→ **Exercise task**:
How many lines in the material below contain the string "Looking"? Case matters. Reply with the number only.
╔══
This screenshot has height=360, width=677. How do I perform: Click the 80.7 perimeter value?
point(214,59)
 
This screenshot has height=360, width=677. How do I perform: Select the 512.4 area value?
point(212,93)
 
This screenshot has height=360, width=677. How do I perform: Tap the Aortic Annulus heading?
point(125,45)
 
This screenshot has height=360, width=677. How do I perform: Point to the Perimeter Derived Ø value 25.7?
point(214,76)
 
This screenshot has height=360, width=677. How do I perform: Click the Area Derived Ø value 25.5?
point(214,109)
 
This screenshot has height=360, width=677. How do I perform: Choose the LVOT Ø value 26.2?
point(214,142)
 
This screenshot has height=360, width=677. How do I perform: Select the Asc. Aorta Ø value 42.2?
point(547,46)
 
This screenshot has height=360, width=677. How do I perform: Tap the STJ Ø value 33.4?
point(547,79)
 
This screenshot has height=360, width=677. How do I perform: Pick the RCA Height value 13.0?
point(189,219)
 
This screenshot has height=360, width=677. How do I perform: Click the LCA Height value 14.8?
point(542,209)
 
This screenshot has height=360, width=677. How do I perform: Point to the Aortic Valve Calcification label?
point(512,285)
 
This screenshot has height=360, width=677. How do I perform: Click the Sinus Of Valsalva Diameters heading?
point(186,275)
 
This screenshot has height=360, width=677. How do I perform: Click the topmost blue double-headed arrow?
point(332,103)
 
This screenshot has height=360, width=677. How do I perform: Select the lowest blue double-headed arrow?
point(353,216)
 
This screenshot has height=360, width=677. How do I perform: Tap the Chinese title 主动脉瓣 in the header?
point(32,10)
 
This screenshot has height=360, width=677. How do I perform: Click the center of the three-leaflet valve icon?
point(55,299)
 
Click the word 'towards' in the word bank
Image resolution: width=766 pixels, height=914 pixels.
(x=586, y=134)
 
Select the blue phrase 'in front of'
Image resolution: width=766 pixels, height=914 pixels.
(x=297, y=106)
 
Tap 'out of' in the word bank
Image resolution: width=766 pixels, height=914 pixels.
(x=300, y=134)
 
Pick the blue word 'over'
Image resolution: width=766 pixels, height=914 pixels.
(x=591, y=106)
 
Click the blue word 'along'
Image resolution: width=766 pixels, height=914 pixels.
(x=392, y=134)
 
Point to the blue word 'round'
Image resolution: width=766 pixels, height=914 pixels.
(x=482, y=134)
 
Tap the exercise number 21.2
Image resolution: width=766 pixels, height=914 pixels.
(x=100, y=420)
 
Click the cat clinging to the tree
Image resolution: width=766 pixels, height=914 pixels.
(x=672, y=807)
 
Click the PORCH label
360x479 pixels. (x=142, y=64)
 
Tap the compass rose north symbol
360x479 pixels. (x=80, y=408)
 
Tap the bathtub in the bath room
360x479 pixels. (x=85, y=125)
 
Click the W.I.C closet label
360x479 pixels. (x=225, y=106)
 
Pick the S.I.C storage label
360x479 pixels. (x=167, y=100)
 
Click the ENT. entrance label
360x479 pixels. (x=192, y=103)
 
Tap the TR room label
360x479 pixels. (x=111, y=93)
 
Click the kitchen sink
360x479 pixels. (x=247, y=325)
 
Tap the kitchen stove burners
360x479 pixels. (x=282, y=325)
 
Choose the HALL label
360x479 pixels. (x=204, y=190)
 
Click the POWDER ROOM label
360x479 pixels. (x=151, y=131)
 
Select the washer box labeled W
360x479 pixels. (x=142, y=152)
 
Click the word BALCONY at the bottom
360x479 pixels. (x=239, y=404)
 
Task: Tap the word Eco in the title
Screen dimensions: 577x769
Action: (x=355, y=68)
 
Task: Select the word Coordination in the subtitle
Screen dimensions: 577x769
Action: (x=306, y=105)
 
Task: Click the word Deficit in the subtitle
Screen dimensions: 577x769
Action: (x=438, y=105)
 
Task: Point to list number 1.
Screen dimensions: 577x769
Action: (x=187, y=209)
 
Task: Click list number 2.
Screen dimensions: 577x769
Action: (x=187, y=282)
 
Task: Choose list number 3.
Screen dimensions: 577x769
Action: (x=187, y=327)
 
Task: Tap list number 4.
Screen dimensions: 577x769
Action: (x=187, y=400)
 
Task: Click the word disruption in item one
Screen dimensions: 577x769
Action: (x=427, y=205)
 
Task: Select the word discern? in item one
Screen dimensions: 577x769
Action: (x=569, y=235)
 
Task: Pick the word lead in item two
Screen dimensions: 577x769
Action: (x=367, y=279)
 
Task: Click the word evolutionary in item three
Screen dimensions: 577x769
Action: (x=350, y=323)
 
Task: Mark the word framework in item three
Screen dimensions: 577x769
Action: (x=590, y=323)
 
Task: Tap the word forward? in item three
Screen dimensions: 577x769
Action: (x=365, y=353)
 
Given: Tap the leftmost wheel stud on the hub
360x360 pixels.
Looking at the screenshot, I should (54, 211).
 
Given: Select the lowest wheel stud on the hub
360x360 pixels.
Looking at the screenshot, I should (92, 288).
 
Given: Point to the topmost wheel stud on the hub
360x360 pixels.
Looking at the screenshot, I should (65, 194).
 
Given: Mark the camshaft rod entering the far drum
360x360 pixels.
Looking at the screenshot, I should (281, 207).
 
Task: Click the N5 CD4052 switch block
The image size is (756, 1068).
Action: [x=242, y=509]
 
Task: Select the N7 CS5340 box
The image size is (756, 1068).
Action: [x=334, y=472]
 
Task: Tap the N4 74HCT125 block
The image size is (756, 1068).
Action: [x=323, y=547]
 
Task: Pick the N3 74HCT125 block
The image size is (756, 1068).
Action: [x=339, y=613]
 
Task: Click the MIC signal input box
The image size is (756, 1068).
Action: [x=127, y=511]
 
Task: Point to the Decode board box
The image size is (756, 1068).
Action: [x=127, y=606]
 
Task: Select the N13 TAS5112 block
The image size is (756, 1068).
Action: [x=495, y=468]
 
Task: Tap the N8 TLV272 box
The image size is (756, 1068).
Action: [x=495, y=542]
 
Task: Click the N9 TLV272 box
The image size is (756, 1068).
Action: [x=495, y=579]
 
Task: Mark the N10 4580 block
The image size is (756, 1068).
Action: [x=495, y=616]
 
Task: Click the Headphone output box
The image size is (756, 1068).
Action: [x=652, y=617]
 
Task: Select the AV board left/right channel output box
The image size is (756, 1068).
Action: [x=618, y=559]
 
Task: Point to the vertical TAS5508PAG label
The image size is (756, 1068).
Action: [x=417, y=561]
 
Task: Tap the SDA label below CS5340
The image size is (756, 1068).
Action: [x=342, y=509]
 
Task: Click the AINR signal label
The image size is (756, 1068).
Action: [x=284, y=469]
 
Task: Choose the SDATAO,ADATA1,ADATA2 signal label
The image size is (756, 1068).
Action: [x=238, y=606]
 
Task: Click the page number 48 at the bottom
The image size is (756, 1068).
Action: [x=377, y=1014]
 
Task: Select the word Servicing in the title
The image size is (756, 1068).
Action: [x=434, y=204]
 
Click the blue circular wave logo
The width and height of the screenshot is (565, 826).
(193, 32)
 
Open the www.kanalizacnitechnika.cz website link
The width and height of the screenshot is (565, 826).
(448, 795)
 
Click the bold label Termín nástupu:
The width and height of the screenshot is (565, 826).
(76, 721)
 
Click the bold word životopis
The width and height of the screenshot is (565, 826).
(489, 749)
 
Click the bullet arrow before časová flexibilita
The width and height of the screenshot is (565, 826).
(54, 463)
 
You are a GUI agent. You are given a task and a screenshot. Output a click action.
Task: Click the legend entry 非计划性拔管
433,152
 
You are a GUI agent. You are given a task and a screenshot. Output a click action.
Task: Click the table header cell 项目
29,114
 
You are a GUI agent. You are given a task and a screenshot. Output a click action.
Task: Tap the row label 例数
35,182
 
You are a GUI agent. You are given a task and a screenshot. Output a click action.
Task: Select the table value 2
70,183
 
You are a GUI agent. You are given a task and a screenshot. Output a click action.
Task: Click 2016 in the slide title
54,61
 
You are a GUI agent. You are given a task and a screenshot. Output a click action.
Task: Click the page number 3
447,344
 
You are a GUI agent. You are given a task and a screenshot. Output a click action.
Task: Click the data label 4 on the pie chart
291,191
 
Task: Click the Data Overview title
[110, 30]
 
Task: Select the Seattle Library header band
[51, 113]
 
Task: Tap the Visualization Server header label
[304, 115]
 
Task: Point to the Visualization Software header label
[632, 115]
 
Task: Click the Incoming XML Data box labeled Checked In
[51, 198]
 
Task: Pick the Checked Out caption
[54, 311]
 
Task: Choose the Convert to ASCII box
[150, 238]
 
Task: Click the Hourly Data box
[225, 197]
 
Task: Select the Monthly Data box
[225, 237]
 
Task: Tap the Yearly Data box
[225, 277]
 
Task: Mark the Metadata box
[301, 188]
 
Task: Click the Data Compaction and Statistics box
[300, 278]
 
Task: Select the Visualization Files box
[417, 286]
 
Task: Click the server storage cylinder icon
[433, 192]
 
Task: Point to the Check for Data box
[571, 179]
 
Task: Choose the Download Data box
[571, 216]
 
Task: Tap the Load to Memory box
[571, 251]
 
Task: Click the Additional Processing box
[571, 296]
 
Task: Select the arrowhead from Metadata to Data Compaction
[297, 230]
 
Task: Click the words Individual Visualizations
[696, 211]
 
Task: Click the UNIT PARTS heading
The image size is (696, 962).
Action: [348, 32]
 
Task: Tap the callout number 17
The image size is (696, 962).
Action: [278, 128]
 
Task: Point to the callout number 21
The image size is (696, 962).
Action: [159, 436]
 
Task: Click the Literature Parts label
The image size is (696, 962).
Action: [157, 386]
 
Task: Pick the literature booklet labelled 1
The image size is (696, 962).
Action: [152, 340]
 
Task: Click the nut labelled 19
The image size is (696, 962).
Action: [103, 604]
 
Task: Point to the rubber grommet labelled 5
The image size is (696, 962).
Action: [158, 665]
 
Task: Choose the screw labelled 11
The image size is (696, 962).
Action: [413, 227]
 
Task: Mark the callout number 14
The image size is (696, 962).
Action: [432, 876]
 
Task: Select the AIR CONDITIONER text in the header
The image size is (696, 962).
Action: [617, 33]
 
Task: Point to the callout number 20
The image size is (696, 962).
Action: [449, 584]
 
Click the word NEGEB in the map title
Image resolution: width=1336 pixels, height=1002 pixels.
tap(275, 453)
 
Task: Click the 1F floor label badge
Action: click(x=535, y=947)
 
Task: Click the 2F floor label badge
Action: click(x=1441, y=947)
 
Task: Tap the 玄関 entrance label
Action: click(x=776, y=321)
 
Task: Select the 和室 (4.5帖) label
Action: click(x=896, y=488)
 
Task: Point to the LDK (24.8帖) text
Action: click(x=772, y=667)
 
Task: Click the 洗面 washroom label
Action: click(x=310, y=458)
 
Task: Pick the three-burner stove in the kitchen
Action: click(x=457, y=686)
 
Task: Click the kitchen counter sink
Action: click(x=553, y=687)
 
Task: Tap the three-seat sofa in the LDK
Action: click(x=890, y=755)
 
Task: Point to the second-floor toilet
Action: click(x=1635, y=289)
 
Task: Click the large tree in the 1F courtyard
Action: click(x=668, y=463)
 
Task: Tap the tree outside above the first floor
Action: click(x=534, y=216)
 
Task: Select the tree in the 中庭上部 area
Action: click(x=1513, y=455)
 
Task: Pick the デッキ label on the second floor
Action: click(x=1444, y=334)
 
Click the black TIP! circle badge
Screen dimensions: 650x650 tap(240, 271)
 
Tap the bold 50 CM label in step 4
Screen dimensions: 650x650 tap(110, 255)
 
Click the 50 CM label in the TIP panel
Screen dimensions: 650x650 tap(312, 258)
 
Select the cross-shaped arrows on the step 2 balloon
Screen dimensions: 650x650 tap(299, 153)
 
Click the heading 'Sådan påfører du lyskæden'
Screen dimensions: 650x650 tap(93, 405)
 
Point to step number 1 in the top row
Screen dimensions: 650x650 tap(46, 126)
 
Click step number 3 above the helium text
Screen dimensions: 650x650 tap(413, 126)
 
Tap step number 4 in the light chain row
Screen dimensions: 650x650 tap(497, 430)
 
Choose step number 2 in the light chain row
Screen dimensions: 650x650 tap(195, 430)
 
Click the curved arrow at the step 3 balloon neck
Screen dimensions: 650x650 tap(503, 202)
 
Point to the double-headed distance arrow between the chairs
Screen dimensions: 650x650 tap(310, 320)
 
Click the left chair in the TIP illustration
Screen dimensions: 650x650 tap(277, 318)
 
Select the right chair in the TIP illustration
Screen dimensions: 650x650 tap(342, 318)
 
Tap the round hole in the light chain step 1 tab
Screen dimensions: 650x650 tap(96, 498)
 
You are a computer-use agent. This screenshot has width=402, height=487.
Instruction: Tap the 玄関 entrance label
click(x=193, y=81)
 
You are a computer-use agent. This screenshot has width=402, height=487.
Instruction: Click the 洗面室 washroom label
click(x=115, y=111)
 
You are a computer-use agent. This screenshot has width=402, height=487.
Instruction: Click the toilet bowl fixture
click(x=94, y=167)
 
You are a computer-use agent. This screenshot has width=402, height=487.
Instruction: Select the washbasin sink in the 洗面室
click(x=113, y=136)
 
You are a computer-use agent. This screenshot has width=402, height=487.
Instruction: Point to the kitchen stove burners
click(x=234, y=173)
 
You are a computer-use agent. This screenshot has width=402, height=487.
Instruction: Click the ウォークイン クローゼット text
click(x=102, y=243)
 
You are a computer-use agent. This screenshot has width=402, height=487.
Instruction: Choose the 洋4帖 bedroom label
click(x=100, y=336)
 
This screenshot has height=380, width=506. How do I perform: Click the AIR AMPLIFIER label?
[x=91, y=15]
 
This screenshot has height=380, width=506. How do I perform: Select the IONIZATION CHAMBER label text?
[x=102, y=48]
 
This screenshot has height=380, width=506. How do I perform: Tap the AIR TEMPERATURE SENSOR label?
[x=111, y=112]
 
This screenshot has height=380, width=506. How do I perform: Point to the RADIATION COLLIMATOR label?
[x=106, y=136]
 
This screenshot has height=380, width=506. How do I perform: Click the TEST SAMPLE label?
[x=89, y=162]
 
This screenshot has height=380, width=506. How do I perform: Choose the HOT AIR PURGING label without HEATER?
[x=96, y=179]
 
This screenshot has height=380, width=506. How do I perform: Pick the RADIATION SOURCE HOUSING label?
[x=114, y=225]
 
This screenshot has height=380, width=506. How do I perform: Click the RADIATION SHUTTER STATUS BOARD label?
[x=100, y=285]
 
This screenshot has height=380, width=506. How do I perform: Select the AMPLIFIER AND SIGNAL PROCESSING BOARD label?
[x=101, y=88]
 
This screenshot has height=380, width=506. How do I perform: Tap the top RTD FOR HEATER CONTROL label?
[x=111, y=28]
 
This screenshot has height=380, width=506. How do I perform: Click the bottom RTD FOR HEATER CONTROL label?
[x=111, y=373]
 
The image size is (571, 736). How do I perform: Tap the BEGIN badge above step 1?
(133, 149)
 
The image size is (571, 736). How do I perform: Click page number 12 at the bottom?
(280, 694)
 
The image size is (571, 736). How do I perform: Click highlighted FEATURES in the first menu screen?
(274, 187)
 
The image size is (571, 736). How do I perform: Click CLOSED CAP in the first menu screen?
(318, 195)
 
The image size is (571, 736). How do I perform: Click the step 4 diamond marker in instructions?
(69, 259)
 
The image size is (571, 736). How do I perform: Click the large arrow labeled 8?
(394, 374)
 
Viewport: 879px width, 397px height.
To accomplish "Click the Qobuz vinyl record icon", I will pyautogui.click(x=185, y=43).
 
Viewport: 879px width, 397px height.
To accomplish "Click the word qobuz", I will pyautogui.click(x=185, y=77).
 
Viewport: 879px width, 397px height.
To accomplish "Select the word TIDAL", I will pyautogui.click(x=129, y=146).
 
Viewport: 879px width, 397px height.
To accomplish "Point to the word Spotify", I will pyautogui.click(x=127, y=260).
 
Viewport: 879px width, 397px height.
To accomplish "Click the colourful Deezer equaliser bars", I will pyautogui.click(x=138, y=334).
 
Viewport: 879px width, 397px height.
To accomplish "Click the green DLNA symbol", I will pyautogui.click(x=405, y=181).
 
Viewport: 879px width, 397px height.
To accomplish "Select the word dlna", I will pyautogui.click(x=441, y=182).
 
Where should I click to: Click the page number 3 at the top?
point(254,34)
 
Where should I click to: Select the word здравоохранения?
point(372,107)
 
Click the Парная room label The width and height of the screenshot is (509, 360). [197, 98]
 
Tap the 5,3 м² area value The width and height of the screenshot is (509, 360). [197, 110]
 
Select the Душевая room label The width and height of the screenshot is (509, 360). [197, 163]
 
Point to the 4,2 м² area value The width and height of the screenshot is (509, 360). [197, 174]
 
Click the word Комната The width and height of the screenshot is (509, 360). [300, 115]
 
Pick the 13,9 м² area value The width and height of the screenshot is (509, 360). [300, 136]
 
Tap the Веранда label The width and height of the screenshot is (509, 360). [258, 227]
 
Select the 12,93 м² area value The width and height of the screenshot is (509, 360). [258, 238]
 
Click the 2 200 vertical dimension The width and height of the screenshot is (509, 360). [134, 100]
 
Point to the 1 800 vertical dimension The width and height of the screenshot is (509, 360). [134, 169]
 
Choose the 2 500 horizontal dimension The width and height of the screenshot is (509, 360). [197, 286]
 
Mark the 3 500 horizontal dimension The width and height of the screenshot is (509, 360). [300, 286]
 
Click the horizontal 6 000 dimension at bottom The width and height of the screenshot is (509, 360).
╚══
→ **Exercise response**:
4